[EXERCISE]: Read the records below. Copy each line where the string "computer" occurs.

[MATERIAL SUPPLIED]:

━━━

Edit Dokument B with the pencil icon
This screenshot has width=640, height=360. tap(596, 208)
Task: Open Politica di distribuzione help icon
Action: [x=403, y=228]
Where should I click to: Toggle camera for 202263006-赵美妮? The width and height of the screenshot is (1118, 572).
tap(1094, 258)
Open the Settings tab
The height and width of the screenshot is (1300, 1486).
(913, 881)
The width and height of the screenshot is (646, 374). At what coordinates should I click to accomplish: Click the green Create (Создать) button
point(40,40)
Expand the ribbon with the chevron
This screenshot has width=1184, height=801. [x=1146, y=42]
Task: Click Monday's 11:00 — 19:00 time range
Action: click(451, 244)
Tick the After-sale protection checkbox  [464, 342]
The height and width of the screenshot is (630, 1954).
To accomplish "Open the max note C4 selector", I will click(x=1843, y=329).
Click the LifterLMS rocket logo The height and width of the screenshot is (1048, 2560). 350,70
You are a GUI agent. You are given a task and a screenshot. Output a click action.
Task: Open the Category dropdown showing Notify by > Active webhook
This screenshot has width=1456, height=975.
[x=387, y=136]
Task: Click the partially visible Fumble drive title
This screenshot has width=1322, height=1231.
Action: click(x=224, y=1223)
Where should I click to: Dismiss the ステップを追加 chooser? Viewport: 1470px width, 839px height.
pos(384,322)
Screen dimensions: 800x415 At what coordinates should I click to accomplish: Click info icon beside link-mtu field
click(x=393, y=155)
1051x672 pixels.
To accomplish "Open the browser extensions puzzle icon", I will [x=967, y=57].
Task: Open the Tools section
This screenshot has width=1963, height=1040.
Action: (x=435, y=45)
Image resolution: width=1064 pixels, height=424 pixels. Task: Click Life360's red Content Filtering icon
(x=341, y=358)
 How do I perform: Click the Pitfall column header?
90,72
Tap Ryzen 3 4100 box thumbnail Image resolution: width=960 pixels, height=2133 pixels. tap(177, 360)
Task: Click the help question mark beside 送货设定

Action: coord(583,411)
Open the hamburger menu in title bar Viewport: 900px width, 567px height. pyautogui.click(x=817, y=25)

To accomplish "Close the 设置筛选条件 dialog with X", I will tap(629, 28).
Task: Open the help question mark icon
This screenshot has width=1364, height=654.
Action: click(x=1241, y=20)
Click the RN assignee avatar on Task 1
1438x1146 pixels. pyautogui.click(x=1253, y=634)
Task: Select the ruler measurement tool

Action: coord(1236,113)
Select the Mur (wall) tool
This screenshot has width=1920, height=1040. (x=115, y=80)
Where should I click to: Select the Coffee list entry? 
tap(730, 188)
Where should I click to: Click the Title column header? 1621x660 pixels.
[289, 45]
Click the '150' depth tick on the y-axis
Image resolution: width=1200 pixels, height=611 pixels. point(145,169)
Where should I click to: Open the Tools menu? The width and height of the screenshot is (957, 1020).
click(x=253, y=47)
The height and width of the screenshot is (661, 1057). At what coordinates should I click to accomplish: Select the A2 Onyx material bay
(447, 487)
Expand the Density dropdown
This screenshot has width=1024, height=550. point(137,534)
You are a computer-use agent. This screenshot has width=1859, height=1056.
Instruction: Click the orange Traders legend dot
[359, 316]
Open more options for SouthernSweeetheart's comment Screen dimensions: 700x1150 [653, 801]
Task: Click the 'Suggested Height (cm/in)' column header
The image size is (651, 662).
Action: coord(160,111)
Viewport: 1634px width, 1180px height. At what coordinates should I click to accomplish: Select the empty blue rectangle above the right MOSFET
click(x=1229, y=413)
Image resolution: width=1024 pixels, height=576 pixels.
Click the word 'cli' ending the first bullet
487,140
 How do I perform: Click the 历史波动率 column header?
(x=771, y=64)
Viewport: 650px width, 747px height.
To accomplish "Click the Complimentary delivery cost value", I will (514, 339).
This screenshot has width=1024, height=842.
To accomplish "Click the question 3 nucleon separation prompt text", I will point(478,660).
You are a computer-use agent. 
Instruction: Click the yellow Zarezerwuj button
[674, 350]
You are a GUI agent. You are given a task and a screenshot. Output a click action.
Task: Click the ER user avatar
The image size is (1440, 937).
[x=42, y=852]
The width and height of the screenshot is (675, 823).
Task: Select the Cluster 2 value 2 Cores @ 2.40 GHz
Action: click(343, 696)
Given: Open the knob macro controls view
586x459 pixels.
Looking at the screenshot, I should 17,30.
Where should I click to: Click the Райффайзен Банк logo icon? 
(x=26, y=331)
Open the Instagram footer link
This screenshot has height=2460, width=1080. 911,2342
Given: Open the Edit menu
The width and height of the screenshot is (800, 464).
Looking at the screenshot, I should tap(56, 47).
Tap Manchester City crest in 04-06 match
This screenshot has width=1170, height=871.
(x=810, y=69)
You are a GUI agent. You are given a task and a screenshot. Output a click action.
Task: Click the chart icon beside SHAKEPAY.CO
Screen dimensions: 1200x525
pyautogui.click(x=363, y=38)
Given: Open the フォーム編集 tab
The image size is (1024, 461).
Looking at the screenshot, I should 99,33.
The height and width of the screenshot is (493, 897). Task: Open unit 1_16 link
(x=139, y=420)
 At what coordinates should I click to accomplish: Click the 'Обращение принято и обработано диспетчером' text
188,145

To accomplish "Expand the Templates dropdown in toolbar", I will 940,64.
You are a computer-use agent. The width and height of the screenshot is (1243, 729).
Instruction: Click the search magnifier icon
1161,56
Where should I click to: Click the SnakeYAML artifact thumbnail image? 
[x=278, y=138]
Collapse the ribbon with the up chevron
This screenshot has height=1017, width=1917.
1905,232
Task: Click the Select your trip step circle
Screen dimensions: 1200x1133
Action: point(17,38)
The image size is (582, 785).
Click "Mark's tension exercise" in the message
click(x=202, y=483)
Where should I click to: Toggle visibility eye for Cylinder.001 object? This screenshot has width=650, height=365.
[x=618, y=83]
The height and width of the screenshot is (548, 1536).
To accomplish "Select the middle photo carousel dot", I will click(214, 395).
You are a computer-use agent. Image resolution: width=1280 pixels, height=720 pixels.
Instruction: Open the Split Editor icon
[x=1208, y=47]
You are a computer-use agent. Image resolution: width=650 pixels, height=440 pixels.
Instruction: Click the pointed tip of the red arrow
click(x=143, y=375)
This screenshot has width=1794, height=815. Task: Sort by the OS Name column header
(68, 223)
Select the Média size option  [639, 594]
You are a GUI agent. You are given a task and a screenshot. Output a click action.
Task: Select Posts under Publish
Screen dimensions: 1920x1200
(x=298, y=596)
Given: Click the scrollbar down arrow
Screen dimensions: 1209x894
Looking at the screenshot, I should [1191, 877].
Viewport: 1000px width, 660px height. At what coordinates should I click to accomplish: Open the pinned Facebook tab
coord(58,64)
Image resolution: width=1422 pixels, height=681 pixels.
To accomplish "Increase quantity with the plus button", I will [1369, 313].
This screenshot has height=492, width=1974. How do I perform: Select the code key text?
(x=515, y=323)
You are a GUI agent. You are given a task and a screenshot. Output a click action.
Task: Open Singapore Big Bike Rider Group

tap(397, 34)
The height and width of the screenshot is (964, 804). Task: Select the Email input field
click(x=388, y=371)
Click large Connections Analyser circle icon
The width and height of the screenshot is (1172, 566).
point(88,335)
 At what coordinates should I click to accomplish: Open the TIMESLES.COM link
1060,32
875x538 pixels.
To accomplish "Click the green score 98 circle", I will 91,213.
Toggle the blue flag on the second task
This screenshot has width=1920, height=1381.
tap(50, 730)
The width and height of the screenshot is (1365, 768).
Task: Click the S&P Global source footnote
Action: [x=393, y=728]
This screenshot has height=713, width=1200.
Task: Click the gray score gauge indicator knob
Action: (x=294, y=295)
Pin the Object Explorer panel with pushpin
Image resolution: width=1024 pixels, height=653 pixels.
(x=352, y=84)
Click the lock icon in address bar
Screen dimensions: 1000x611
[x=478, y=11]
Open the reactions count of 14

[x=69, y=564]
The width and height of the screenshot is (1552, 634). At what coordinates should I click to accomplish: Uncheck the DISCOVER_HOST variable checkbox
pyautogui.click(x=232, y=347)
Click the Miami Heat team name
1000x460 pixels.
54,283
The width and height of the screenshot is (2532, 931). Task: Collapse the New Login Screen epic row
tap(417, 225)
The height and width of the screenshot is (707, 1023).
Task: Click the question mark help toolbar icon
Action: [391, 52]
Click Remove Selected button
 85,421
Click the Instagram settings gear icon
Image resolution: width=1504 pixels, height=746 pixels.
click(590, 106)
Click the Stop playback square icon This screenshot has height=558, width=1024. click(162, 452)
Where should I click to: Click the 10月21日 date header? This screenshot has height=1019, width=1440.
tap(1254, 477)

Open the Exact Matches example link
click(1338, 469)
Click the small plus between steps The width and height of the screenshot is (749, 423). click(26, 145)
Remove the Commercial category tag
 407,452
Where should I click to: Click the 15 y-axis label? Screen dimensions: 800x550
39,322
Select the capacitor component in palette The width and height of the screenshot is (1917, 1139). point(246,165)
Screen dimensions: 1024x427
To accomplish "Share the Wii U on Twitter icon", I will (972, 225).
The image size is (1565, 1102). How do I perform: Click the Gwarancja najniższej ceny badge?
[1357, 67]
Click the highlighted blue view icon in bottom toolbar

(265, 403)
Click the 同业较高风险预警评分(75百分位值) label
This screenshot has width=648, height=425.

━━━

[RESPONSE TO THIS EXERCISE]:
You are a computer-use agent. This screenshot has width=1859, height=1056.
You are a computer-use agent. 
You are a computer-use agent. The width and height of the screenshot is (1243, 729).
You are a computer-use agent. Image resolution: width=1280 pixels, height=720 pixels.
You are a computer-use agent. Image resolution: width=650 pixels, height=440 pixels.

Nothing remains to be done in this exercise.